Incitement is a legal term, but it is also subject to interpretation, and Trump's lawyers have already put forward a defense brief arguing that the former president did not "direct anyone to commit unlawful actions."

As a linguist and a philosopher and experts in political propaganda, we beg to differ; we believe that his actions do indeed qualify as incitement.

It's true that words in isolation do not lead to violence. Any analysis of how rhetoric leads to violence must consider the context and background situation, and the Capitol Hill riot on January 6 is no exception. To establish whether incitement took place, we have to ask whether the person accused had the authority to motivate the violent actors.

In this case, the person was the President of the United States.

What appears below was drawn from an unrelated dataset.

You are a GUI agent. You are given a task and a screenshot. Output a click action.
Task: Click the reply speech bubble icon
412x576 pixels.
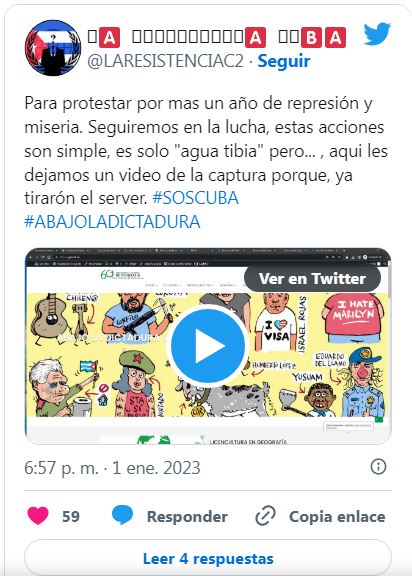pyautogui.click(x=122, y=515)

When the President of the United States makes claims, these claims carry with them enormous authority by virtue of the office of the person issuing them. It has always been thus. At the end of a gladiatorial match, a Roman emperor could signal whether a vanquished gladiator would live or die by the mere positioning of his thumb; if he pointed down, it meant to put the sword down and let the gladiator live, and if the emperor pointed back towards his chest, it meant into his heart.

Capitol Hill riot
Supporters of US President Donald Trump protest inside the US Capitol on January 6, 2021. ROBERTO SCHMIDT/AFP via Getty Images

Depending on the authority of the speaker, any word—and any act—can incite violence. But the emperor's thumb enacts killing only in the context of a practice that has been built up over time. So, too, was the violence that took hold of our Capitol on January 6.

Immediately prior to the riot, President Trump held a rally which was designed to produce the Capitol invasion, deploying language and imagery that, like the emperor's thumb, gained their meanings over time.

For months and even years, Trump had been using a timeworn propaganda recipe that never fails: Take a source of grievance, then magnify and redirect it.

Throughout his presidency, Trump has focused on economic loss, both real and perceived, and on violence in America's major cities, both real and perceived, to mobilize lower income Americans, chiefly white ones. He has also made a habit of harping on cultural dissonance conservatives feel in the face of the spread of liberal ideas. More recently, since his presidential loss, Trump fabricated a web of lies in which an unholy alliance of "Democrat run cities," members of the media, political elites and radical leftists stole the election from his supporters. Trump repeated these lies at a truly astonishing rate starting well before the election had even occurred.

But Trump's rhetorical strategy did not merely involve lying. It also made heavy use of the device of presupposition, a technique studied in linguistics that plays a central role in our academic work on meaning and propaganda. It works like this: What people presuppose in their speech slips in under the radar, as if uncontroversial. In her work on memory, the psychologist Elizabeth Loftus showed that presupposition acts so subtly that it can override memories of what people see with their own eyes. For example, in a classic experimental study, researchers showed participants footage of cars colliding. They asked half the participants how fast the cars were going when they "smashed" into each other and the other half how fast they were going when they "hit" each other. Those told the cars had "smashed" into each other reported far greater speeds than those told they had "hit" each other.

As you can see, it's a powerful tool. Advertisers and politicians alike use presuppositions, often described as framings, to represent values and propositions as uncontroversial background information accepted by all. And it's a tool Trump has made much use of.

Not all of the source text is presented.